Peut-être entendent-ils, comme moi parfois, les appels muets de Françoise Sagan, Roger Vadim, des peintres Henri Mangin et Albert Marquet, ainsi que des nombreuses autres âmes défuntes qui ont hanté La Ponche. Ces pèlerins anonymes semblent animés par le sentiment de vivre une sorte de rêve, comme s’ils faisaient eux-mêmes partie de la légende qui fit de Saint-Tropez ce qu’elle devint et demeure, à la Ponche…
Mes images, montrées ici et prises au cours des dernières années, tentent de capter un fragment de ce passé, mais aussi du présent et, souhaitons-le, de l’avenir. Elles revêtent à l’évidence un caractère mélancolique.

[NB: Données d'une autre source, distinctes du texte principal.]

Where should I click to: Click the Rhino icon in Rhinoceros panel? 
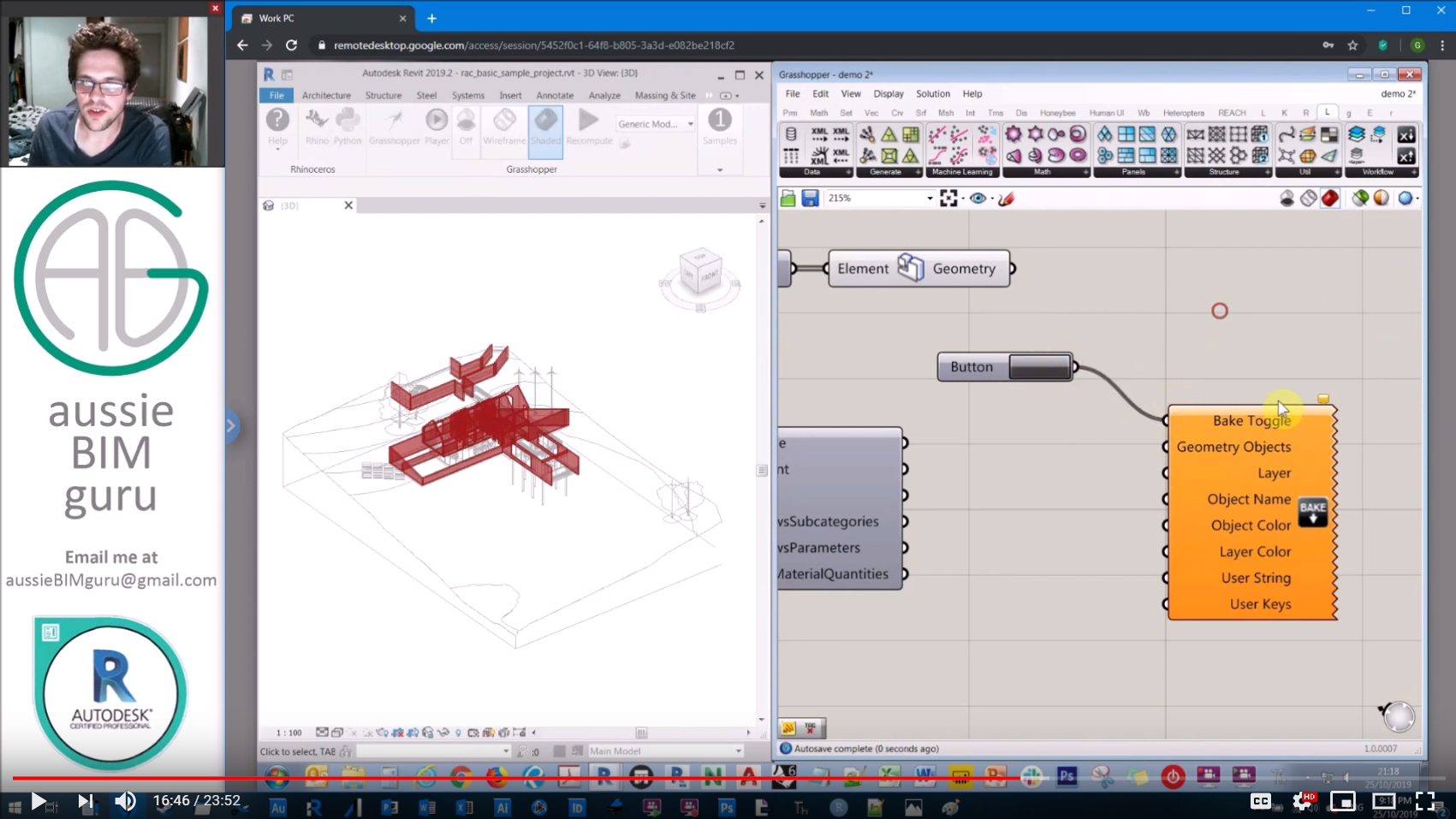click(x=317, y=127)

Cependant, elles se veulent par dessous tout une ode aux magnifiques couchers de soleil, à la simplicité des vieilles maisons de pêcheurs presque inchangées, et, après que tous sont partis, l’hiver, ce cri de nostalgie pour celle qui fut, dans mon enfance, l’objet d’un amour secret et imaginaire, l’actrice italienne Elsa Martinelli, décédée en 2017 et qui vécut elle aussi un temps à Saint Tropez.